A Synergistic Approach to UAV Navigation: Integrating LSTM-DQN with Prioritized Experience Replay and Curriculum Learning
摘要
Autonomous navigation of Unmanned Aerial Vehicles (UAVs) in dynamic, noisy environments requires robust strategies to interpret temporal state information effectively. While Deep Q-Networks (DQN) enhanced with Long Short-Term Memory (LSTM) address temporal dependencies, they often face challenges in training stability and sample efficiency. This study proposes an enhanced LSTM-DQN framework that uniquely integrates Prioritized Experience Replay (PER) and Curriculum Learning (CL) to overcome these limitations. By combining LSTM’s temporal modeling with PER’s sample efficiency and CL’s progressive task structuring, our approach achieves superior stability and performance in a noisy 2D simulation environment.

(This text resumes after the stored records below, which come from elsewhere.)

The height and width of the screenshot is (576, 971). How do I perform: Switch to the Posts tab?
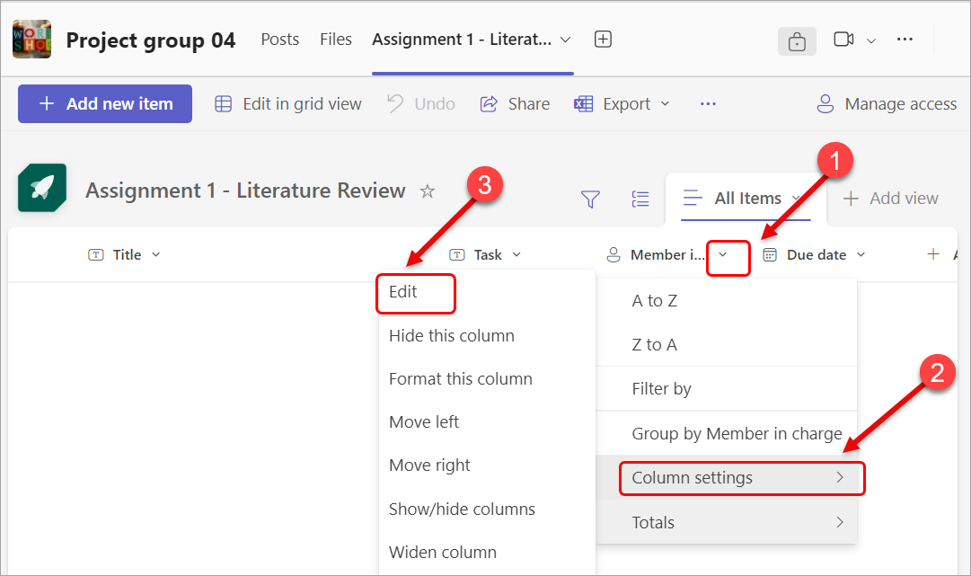279,39
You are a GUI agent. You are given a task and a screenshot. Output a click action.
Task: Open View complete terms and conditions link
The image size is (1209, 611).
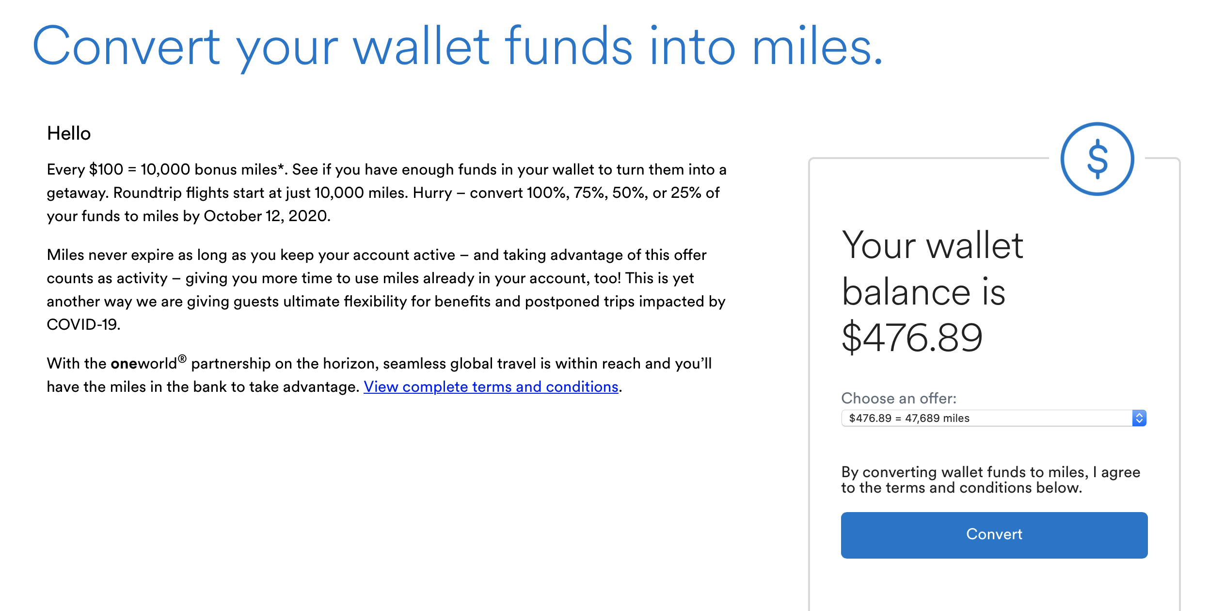491,386
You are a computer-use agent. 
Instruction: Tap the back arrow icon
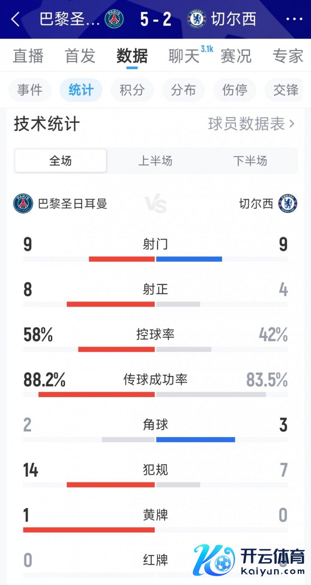(15, 19)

A custom reward function tailored for Gaussian noise (σ = 0.01) enables precise navigation, with the model achieving an 80% success rate (peaking at 86%), compared to a 30% success rate (peaking at 47%) for baseline LSTM-DQN models without PER and CL. We provide a comprehensive methodology, an expanded ablation study isolating the contributions of PER and CL, and qualitative trajectory analyses to demonstrate robustness. This framework establishes a scalable foundation for autonomous UAV navigation, with future directions targeting Complex environments and real-world validation.